■ Task description
In the text about the Cloud Optimized GeoTIFF validator, how much data can be downloaded when the service runs as an AWS Lambda function?

■ Text to read
○ ○ ○ ○
Awesome
Cloud Optimized GeoTIFF validator
This is a standalone (Python / Flask) service that allows users to submit GeoTIFF files (preferably by URL) and check their compliance with the Cloud Optimized GeoTIFF (COG) specification: https://trac.osgeo.org/gdal/wiki/CloudOptimizedGeoTIFF
This utility is also compatible of being deployed as a AWS Lambda function, through the AWS API Gateway.
API endpoint: /api/validate
GET request, with the following query parameters :
- url (required): URL to the GeoTIFF file
- use_vsicurl=true/false (optional, defaults to true): if true, the file is read using the GDAL /vsicurl/ subsystem (using HTTP GET range requests). If false, the file is locally downloaded in its entirety before being validated (note: when the service run as a AWS Lambda function, only up to 500 MB can be downloaded)
For example: /api/validate?url=http://path/to/my.tif
POST request, with a form encoded with multipart/form-data
- file: file content as multipart attachment
POST request, with a form encoded with application/x-www-form-urlencoded
- url (exclusive with file): URL to the GeoTIFF file
- use_vsicurl=true/false (defaults to true). See above
- filename (optional, recommended): file name
- file_b64: file content as a Base64 encoded string
This later interface is mostly needed to overcome a current limitation of the AWS API Gateway interface that does not accept multipart/form-data
For all the above interfaces, the query will return a JSON document with the following keys:
- status (required): 'success' or 'failure'
- error (optional): error message. present when the request is invalid, or the file cannot be read
- validation_errors (optional): array of errors. Only present if the file is a GeoTIFF file but does not comply with the COG requirements
- gdal_info (optional): dictionary with the output of "gdalinfo -json". Only present if the file is a GeoTIFF file
- details (optional): dictionary with file offsets of IFDs and first data block of each IFD. Only present if the file is a GeoTIFF file
HTML endpoint: /html
The service expose a basic HTML page for users to submit their GeoTIFF files and display the result of the validation
AWS Lambda / API Gateway
The service can be deployed as a AWS Lamba function, accessible through the AWS API Gateway.
Running "make" will generate a cog_validator.zip that contains the Python code of this service, the Python dependencies as well as a GDAL 2.2 build. This requires Docker to be available, to generate the cog_validator_deps.zip (which contains the Python dependencies as well as a GDAL 2.2 build)
Assuming you have a AWS account with initial setup, follow the following steps to deploy the service:
-
Role creation
- Go to the AWS IAM management console
- Click on "Roles"
- Click on "Create new role"
- Click on the Select button of "AWS Lambda"
- In the Filter enter "AWSLambdaBasicExecutionRole" and check the corresponding checkbox
- Click on "Next Step"
- Enter "lambda_basic_execution" as role name
- Click on "Create role"
-
Lambda function creation
- Go to the AWS Lambda management console
- "Create function"
- In "Select Blueprint" step, select "Author from scratch"
- Skip Add Trigger with "Next"
- Give a name to the function, for example "cog_validator"
- Select "Python 2.7" as Runtime
- Select "Upload a .ZIP file" as "Code entry type"
○ ○ ○ ○
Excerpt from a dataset
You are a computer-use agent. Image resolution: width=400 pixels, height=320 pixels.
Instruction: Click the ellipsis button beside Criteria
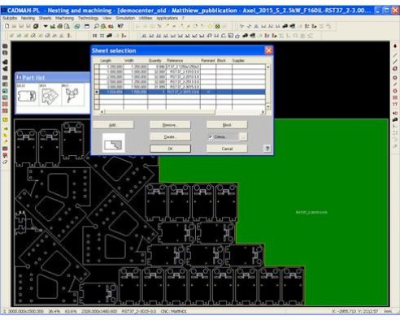click(243, 137)
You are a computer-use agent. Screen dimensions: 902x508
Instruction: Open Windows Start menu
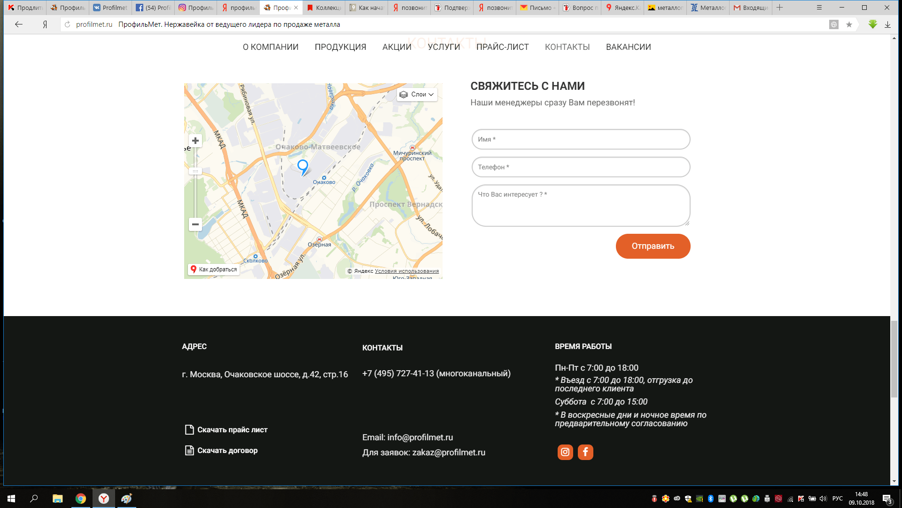[11, 499]
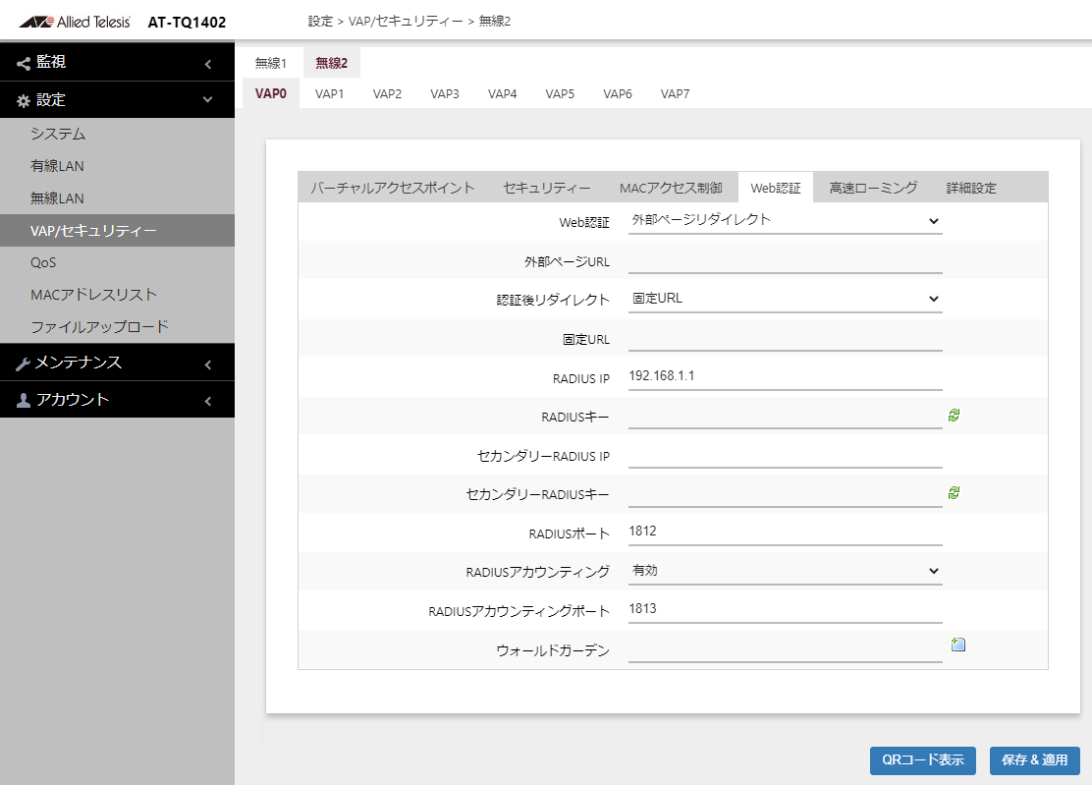Click the 外部ページURL input field
This screenshot has width=1092, height=785.
(x=785, y=261)
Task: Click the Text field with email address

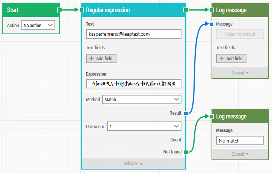Action: point(133,34)
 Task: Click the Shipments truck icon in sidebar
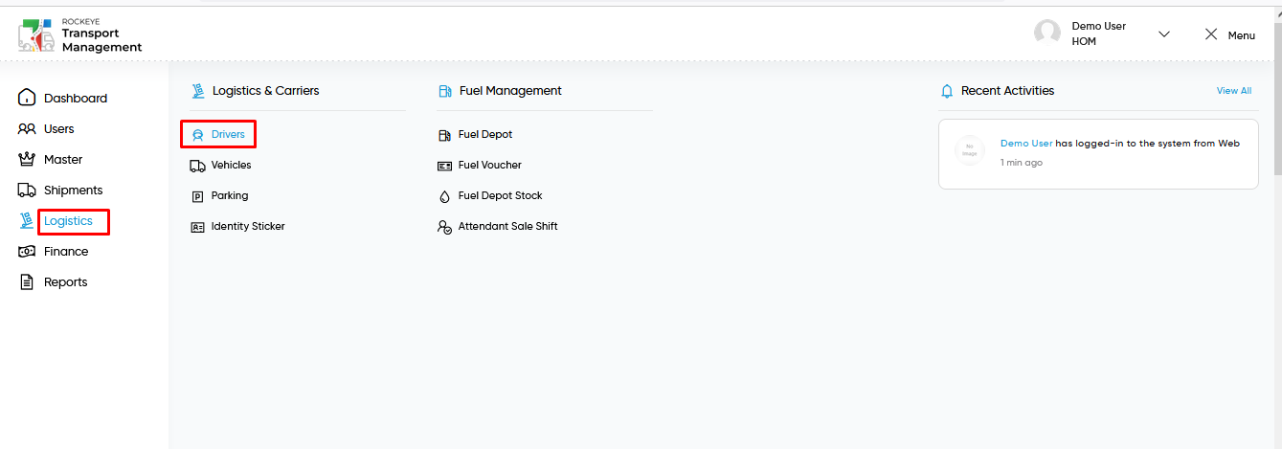pos(27,190)
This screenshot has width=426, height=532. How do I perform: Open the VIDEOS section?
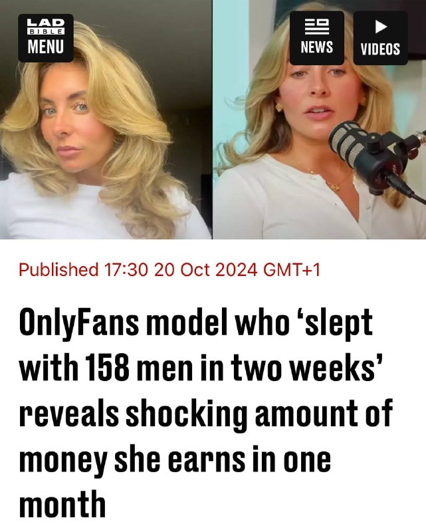381,38
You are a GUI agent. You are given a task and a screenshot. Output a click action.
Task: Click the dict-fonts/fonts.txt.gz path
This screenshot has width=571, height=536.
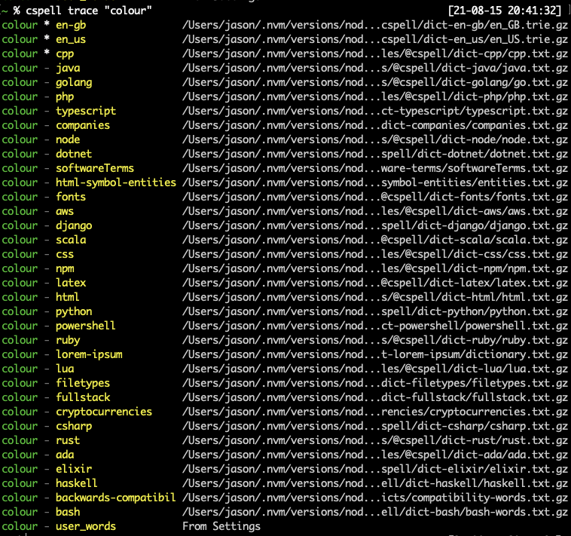point(375,197)
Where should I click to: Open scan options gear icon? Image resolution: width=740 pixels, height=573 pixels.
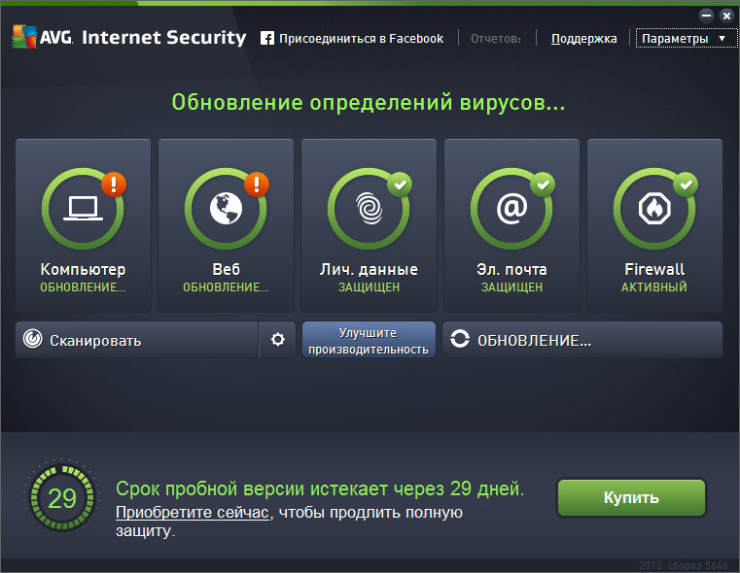(278, 340)
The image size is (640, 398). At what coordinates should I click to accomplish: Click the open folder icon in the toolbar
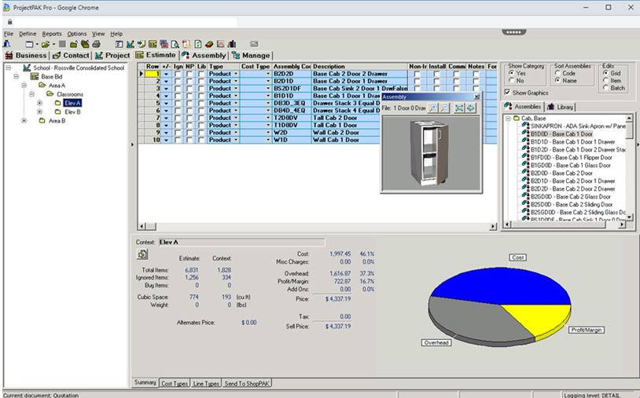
○ ○ ○ ○
■ Response to this task
Up to 500 MB.